How to Be a Confident Corporate HR Crisis Management Consultant

Jan 03, 2022

The work you are doing is vitally important. Each workplace is profound; each job has meaning; each person has great worth. We all seek or hold on to our reason for being, and we wage that struggle at work.

Thus, in each workplace, you enter a landscape of epic battles. Good versus evil, right versus wrong, the powerful versus the weak. When encountering these age-old conflicts, it’s tempting to enter with your sword raised high. But, you’re afraid, and you must have your best weapon at the ready. 

Our collective experience has taught us to lay our sabers down. Instead, we enter with kindness and respect for the good and even great work we witness, and we are humbled.

However, we are not meek like a mouse. That would not honor the people and the great work they are doing. On the contrary, there is strength in our kindness; our respect has infinite power. And still, we must be humble with our strength and power. We are not flashy, flamboyant, or flippant. We are grounded in a point of view, and by holding dear that point of view, we honor the places of work we influence.

We begin our conflict management work with daily practice. Some might call it almost a daily devotion to doing the two Loops of the Psychological Flexibility/Safety Process many, many, many times.

Why practice the two loops many, many, many times?

1. Because it will soothe your Amygdala. 

By soothing your amygdala, you will soothe those around you.
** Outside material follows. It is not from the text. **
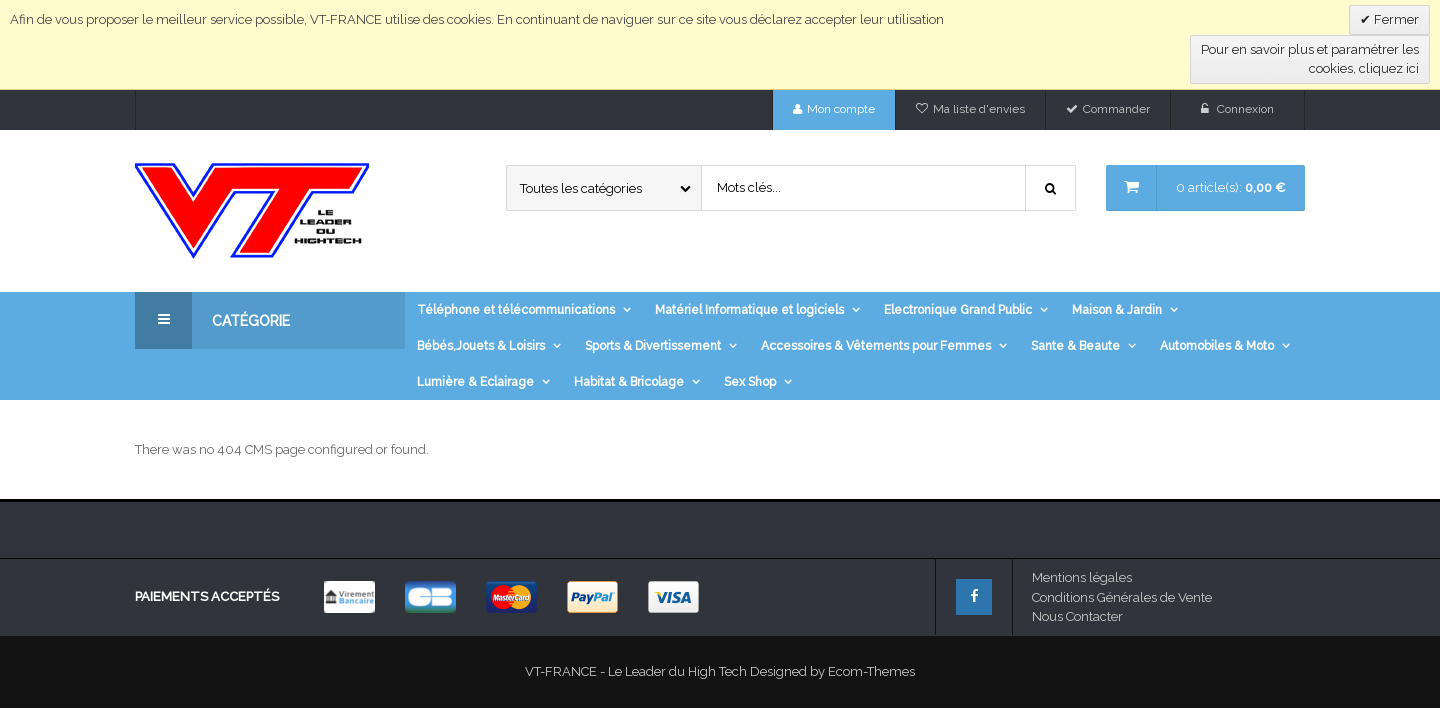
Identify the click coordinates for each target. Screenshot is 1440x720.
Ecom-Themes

Doing the two loops will help you gain perspective (observer self). This “over the shoulder” view of yourself in a workplace crisis will soothe your amygdala.
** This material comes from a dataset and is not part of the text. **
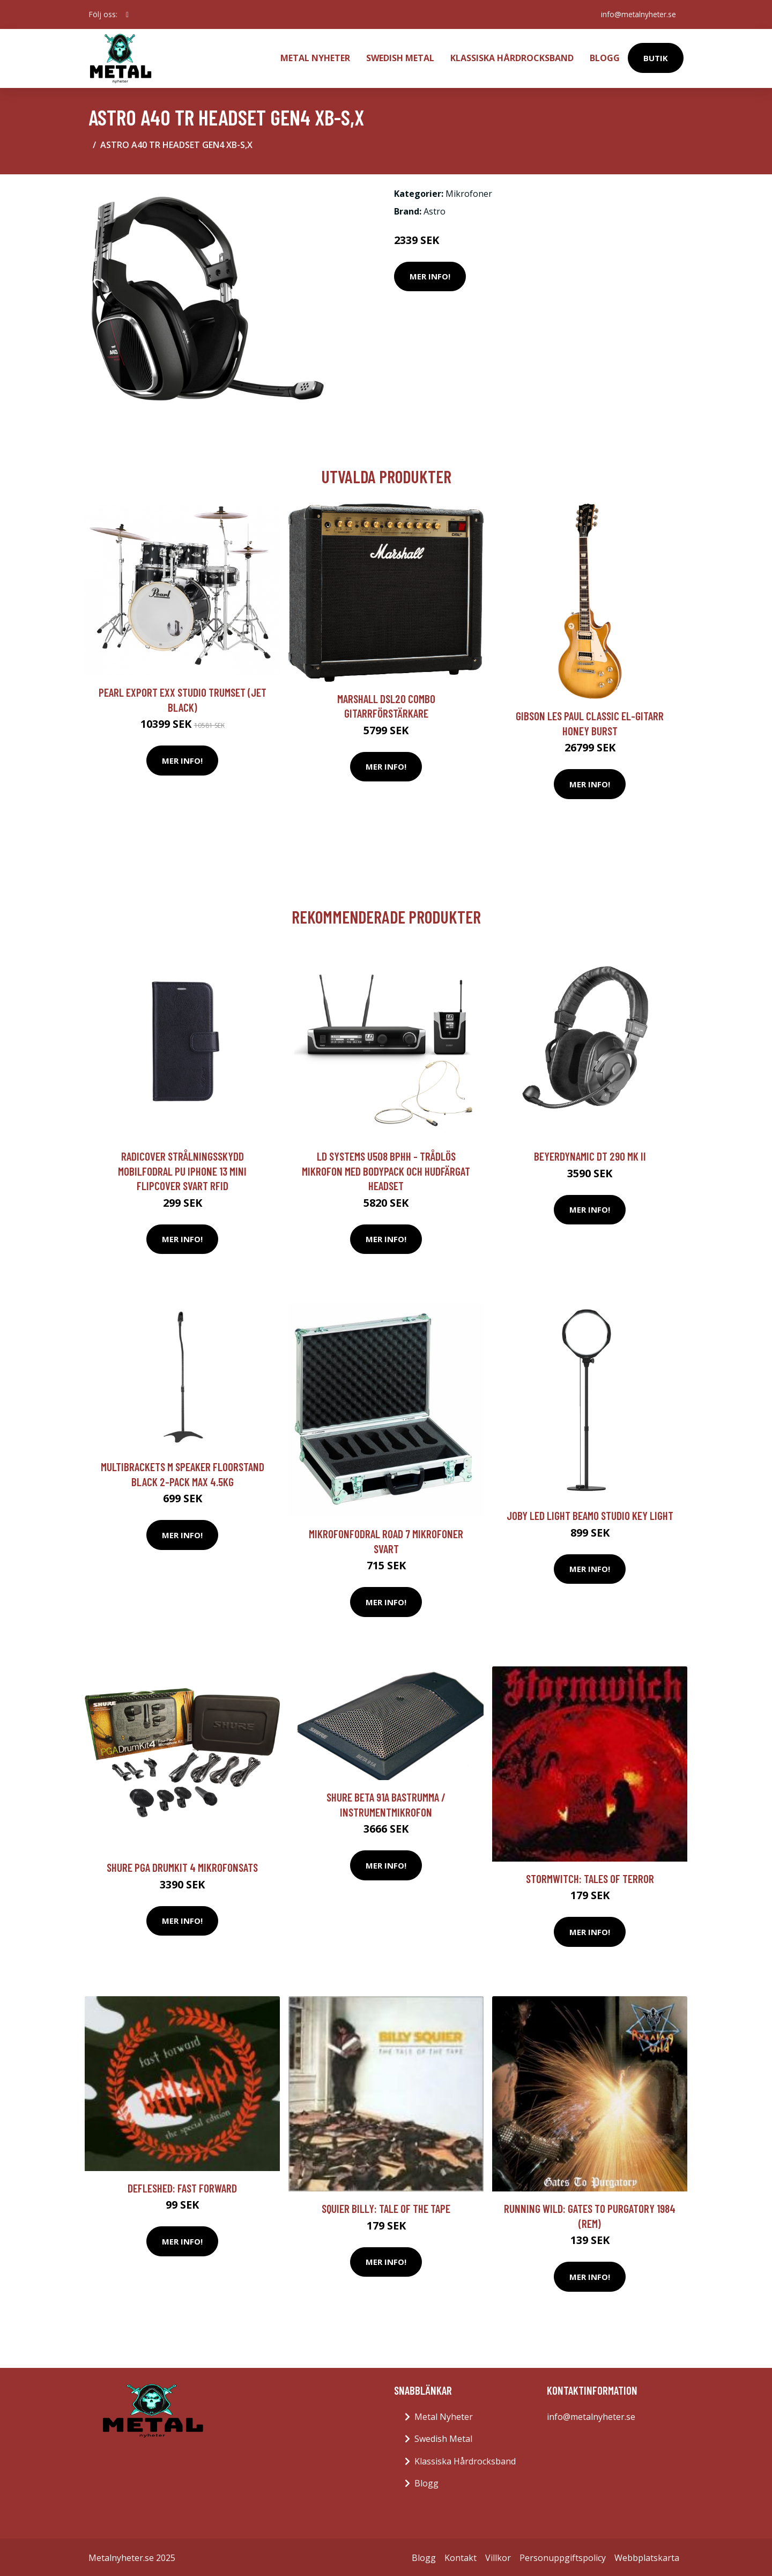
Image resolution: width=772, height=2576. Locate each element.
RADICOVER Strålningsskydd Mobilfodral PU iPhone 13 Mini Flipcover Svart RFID (182, 1168)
2. Doing the two loops will soothe your clients’ amygdala.

3. Amygdalae are not kind by nature. They are powerful but not kind.

Never talk about the problem. 

If you talk about the problem, you will set off your amygdala.

If you talk about the problem, you will set off your clients’ amygdalas.

There’s also the fact that the problem is seldom the problem.

SO, if you want to work toward being a confident corporate HR crisis manager, then practice doing the two loops at least twice per day for six months. (Yes, that’s about 365 repetitions of the two loops.)

After those six months, do the two loops four times per day for six months. That will be about 730 more repetitions, for a total of 1,095 in one year.

Then, do at least 1,000 more repetitions of the two loops over the next year. That will bring you up to about 2,000 repetitions. 

One of the best ways to practice with people is to do webinars. Our favorite platform is Crowdcast because you can also accomplish a lot of effective marketing while you're practicing your HR Crisis Management Craft. We recommend you do at least a couple of these webinars a month. 

Why all of this practice of the two loops?

Because you want to stay on the process while doing your HR Crisis work, your natural inclination will be to slip into the content of the problem. 

[Your job is the psychological flexibility/safety process, NOT the problem.]

If you have practiced the process of the two loops a couple of thousand times, you are very likely to stay with that process with a cool amygdala. So even if you get into the content a bit, you will quickly notice and take yourself back to the process.

You will be a Confident HR Crisis Management Consultant.